== Goal of the exercise ==
Each entry below is to be printed verbatim.
-- Opening Marker --
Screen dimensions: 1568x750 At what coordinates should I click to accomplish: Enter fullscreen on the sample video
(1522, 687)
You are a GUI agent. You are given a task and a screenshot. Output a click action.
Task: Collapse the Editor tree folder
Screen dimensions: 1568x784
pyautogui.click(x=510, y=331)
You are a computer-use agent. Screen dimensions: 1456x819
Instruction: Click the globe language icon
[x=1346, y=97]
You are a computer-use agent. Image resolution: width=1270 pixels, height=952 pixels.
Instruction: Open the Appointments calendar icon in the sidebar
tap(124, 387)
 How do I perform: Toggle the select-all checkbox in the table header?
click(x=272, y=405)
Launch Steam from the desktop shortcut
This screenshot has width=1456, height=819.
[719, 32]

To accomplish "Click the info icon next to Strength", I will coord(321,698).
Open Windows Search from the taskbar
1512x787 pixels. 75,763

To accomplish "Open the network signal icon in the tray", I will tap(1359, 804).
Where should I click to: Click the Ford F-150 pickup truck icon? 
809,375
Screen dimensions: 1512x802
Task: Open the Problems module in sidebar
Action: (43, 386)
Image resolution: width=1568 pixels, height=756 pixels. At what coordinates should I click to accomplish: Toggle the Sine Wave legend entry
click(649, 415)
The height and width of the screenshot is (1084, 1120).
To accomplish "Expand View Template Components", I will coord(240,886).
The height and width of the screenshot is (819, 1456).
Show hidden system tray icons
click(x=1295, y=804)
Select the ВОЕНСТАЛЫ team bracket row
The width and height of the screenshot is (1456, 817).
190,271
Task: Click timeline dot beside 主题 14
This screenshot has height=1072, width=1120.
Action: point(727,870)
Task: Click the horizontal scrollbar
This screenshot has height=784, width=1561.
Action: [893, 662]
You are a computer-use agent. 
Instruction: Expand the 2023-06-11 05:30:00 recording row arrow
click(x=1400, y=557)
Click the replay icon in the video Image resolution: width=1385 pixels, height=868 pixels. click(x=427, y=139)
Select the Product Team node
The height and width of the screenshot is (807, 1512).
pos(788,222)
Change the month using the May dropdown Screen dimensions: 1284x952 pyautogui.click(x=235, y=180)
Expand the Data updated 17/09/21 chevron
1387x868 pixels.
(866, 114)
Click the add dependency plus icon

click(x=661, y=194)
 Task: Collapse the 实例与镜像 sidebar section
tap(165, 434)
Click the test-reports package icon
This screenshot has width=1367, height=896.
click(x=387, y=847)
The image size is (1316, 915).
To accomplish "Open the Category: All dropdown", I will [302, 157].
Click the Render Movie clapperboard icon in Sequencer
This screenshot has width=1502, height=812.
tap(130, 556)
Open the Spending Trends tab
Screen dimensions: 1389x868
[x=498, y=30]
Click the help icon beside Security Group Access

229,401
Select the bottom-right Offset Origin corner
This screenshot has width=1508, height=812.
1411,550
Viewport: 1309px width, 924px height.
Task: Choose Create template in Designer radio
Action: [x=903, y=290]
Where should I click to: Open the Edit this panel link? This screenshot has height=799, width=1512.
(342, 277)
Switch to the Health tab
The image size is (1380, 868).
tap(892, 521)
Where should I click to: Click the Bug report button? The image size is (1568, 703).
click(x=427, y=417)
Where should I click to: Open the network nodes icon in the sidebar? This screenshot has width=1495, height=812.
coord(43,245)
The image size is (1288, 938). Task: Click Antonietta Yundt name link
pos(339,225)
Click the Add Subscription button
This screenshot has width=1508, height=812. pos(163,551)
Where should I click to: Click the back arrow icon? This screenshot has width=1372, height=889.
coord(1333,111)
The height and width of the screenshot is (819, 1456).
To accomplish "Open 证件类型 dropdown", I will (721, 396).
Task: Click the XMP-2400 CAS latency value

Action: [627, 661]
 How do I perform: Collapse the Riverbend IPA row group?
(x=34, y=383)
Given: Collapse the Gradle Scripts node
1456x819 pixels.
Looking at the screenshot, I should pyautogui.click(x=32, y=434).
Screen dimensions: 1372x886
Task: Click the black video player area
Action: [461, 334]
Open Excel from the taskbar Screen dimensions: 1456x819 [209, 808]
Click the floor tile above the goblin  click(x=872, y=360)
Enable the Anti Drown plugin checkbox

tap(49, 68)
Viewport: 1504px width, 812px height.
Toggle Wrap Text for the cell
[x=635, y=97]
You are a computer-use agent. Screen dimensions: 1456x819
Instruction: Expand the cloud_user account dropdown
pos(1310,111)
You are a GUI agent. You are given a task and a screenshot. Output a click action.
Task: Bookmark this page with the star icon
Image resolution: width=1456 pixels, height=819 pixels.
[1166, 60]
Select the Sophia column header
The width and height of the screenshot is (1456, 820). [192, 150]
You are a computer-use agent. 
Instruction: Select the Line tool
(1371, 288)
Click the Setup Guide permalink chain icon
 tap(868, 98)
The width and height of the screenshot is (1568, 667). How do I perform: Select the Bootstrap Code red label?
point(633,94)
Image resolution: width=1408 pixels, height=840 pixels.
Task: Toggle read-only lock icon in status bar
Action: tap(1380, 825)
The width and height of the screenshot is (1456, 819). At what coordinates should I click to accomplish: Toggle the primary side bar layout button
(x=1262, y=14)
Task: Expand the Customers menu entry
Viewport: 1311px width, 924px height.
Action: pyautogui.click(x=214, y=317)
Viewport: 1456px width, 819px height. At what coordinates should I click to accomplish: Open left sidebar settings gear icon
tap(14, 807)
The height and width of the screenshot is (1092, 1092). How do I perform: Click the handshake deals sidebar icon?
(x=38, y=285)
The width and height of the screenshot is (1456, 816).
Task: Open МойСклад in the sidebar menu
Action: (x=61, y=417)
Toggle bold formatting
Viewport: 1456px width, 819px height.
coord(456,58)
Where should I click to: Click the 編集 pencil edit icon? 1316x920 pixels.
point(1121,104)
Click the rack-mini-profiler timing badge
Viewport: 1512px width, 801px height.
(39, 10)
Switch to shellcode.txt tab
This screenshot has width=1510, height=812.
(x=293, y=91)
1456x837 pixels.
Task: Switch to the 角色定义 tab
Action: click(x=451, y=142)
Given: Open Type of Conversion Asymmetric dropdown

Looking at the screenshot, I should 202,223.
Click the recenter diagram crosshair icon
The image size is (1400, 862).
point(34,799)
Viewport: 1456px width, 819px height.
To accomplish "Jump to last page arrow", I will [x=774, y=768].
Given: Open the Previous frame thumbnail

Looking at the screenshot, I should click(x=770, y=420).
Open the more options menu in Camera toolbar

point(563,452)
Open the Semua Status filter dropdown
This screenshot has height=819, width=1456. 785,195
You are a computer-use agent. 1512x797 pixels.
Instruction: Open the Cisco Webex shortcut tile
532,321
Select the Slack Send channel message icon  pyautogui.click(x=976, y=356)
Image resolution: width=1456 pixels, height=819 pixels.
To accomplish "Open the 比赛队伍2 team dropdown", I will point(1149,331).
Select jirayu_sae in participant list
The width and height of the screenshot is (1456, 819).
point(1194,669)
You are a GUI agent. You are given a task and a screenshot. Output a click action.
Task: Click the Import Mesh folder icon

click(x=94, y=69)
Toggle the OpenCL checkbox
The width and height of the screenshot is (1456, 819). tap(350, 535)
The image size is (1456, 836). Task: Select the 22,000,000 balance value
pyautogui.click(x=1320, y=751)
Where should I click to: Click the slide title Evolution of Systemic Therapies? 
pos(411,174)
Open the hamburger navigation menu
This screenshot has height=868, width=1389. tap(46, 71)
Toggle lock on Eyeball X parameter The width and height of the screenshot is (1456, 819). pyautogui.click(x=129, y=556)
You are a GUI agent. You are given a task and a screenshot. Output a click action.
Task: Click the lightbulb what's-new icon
-- Closing Marker --
== Solution to this task ==
Screen dimensions: 1568x750 At what coordinates should I click to accomplish: Enter fullscreen on the sample video
(1522, 687)
You are a GUI agent. You are given a task and a screenshot. Output a click action.
Task: Collapse the Editor tree folder
Screen dimensions: 1568x784
pyautogui.click(x=510, y=331)
You are a computer-use agent. Screen dimensions: 1456x819
Instruction: Click the globe language icon
[x=1346, y=97]
You are a computer-use agent. Image resolution: width=1270 pixels, height=952 pixels.
Instruction: Open the Appointments calendar icon in the sidebar
tap(124, 387)
 How do I perform: Toggle the select-all checkbox in the table header?
click(x=272, y=405)
Launch Steam from the desktop shortcut
This screenshot has width=1456, height=819.
[719, 32]

To accomplish "Click the info icon next to Strength", I will coord(321,698).
Open Windows Search from the taskbar
1512x787 pixels. 75,763

To accomplish "Open the network signal icon in the tray", I will tap(1359, 804).
Where should I click to: Click the Ford F-150 pickup truck icon? 
809,375
Screen dimensions: 1512x802
Task: Open the Problems module in sidebar
Action: (43, 386)
Image resolution: width=1568 pixels, height=756 pixels. At what coordinates should I click to accomplish: Toggle the Sine Wave legend entry
click(649, 415)
The height and width of the screenshot is (1084, 1120).
To accomplish "Expand View Template Components", I will coord(240,886).
The height and width of the screenshot is (819, 1456).
Show hidden system tray icons
click(x=1295, y=804)
Select the ВОЕНСТАЛЫ team bracket row
The width and height of the screenshot is (1456, 817).
190,271
Task: Click timeline dot beside 主题 14
This screenshot has height=1072, width=1120.
Action: point(727,870)
Task: Click the horizontal scrollbar
This screenshot has height=784, width=1561.
Action: [893, 662]
You are a computer-use agent. 
Instruction: Expand the 2023-06-11 05:30:00 recording row arrow
click(x=1400, y=557)
Click the replay icon in the video Image resolution: width=1385 pixels, height=868 pixels. click(x=427, y=139)
Select the Product Team node
The height and width of the screenshot is (807, 1512).
pos(788,222)
Change the month using the May dropdown Screen dimensions: 1284x952 pyautogui.click(x=235, y=180)
Expand the Data updated 17/09/21 chevron
1387x868 pixels.
(866, 114)
Click the add dependency plus icon

click(x=661, y=194)
 Task: Collapse the 实例与镜像 sidebar section
tap(165, 434)
Click the test-reports package icon
This screenshot has width=1367, height=896.
click(x=387, y=847)
The image size is (1316, 915).
To accomplish "Open the Category: All dropdown", I will [302, 157].
Click the Render Movie clapperboard icon in Sequencer
This screenshot has width=1502, height=812.
tap(130, 556)
Open the Spending Trends tab
Screen dimensions: 1389x868
[x=498, y=30]
Click the help icon beside Security Group Access

229,401
Select the bottom-right Offset Origin corner
This screenshot has width=1508, height=812.
1411,550
Viewport: 1309px width, 924px height.
Task: Choose Create template in Designer radio
Action: [x=903, y=290]
Where should I click to: Open the Edit this panel link? This screenshot has height=799, width=1512.
(342, 277)
Switch to the Health tab
The image size is (1380, 868).
tap(892, 521)
Where should I click to: Click the Bug report button? The image size is (1568, 703).
click(x=427, y=417)
Where should I click to: Open the network nodes icon in the sidebar? This screenshot has width=1495, height=812.
coord(43,245)
The image size is (1288, 938). Task: Click Antonietta Yundt name link
pos(339,225)
Click the Add Subscription button
This screenshot has width=1508, height=812. pos(163,551)
Where should I click to: Click the back arrow icon? This screenshot has width=1372, height=889.
coord(1333,111)
The height and width of the screenshot is (819, 1456).
To accomplish "Open 证件类型 dropdown", I will (721, 396).
Task: Click the XMP-2400 CAS latency value

Action: [627, 661]
 How do I perform: Collapse the Riverbend IPA row group?
(x=34, y=383)
Given: Collapse the Gradle Scripts node
1456x819 pixels.
Looking at the screenshot, I should pyautogui.click(x=32, y=434).
Screen dimensions: 1372x886
Task: Click the black video player area
Action: [461, 334]
Open Excel from the taskbar Screen dimensions: 1456x819 [209, 808]
Click the floor tile above the goblin  click(x=872, y=360)
Enable the Anti Drown plugin checkbox

tap(49, 68)
Viewport: 1504px width, 812px height.
Toggle Wrap Text for the cell
[x=635, y=97]
You are a computer-use agent. Screen dimensions: 1456x819
Instruction: Expand the cloud_user account dropdown
pos(1310,111)
You are a GUI agent. You are given a task and a screenshot. Output a click action.
Task: Bookmark this page with the star icon
Image resolution: width=1456 pixels, height=819 pixels.
[1166, 60]
Select the Sophia column header
The width and height of the screenshot is (1456, 820). [192, 150]
You are a computer-use agent. 
Instruction: Select the Line tool
(1371, 288)
Click the Setup Guide permalink chain icon
 tap(868, 98)
The width and height of the screenshot is (1568, 667). How do I perform: Select the Bootstrap Code red label?
point(633,94)
Image resolution: width=1408 pixels, height=840 pixels.
Task: Toggle read-only lock icon in status bar
Action: tap(1380, 825)
The width and height of the screenshot is (1456, 819). At what coordinates should I click to accomplish: Toggle the primary side bar layout button
(x=1262, y=14)
Task: Expand the Customers menu entry
Viewport: 1311px width, 924px height.
Action: pyautogui.click(x=214, y=317)
Viewport: 1456px width, 819px height. At what coordinates should I click to accomplish: Open left sidebar settings gear icon
tap(14, 807)
The height and width of the screenshot is (1092, 1092). How do I perform: Click the handshake deals sidebar icon?
(x=38, y=285)
The width and height of the screenshot is (1456, 816).
Task: Open МойСклад in the sidebar menu
Action: (x=61, y=417)
Toggle bold formatting
Viewport: 1456px width, 819px height.
coord(456,58)
Where should I click to: Click the 編集 pencil edit icon? 1316x920 pixels.
point(1121,104)
Click the rack-mini-profiler timing badge
Viewport: 1512px width, 801px height.
(39, 10)
Switch to shellcode.txt tab
This screenshot has width=1510, height=812.
(x=293, y=91)
1456x837 pixels.
Task: Switch to the 角色定义 tab
Action: click(x=451, y=142)
Given: Open Type of Conversion Asymmetric dropdown

Looking at the screenshot, I should 202,223.
Click the recenter diagram crosshair icon
The image size is (1400, 862).
point(34,799)
Viewport: 1456px width, 819px height.
To accomplish "Jump to last page arrow", I will [x=774, y=768].
Given: Open the Previous frame thumbnail

Looking at the screenshot, I should click(x=770, y=420).
Open the more options menu in Camera toolbar

point(563,452)
Open the Semua Status filter dropdown
This screenshot has height=819, width=1456. 785,195
You are a computer-use agent. 1512x797 pixels.
Instruction: Open the Cisco Webex shortcut tile
532,321
Select the Slack Send channel message icon  pyautogui.click(x=976, y=356)
Image resolution: width=1456 pixels, height=819 pixels.
To accomplish "Open the 比赛队伍2 team dropdown", I will point(1149,331).
Select jirayu_sae in participant list
The width and height of the screenshot is (1456, 819).
point(1194,669)
You are a GUI agent. You are given a task and a screenshot. Output a click action.
Task: Click the Import Mesh folder icon

click(x=94, y=69)
Toggle the OpenCL checkbox
The width and height of the screenshot is (1456, 819). tap(350, 535)
The image size is (1456, 836). Task: Select the 22,000,000 balance value
pyautogui.click(x=1320, y=751)
Where should I click to: Click the slide title Evolution of Systemic Therapies? 
pos(411,174)
Open the hamburger navigation menu
This screenshot has height=868, width=1389. tap(46, 71)
Toggle lock on Eyeball X parameter The width and height of the screenshot is (1456, 819). pyautogui.click(x=129, y=556)
You are a GUI agent. You are given a task and a screenshot. Output a click action.
Task: Click the lightbulb what's-new icon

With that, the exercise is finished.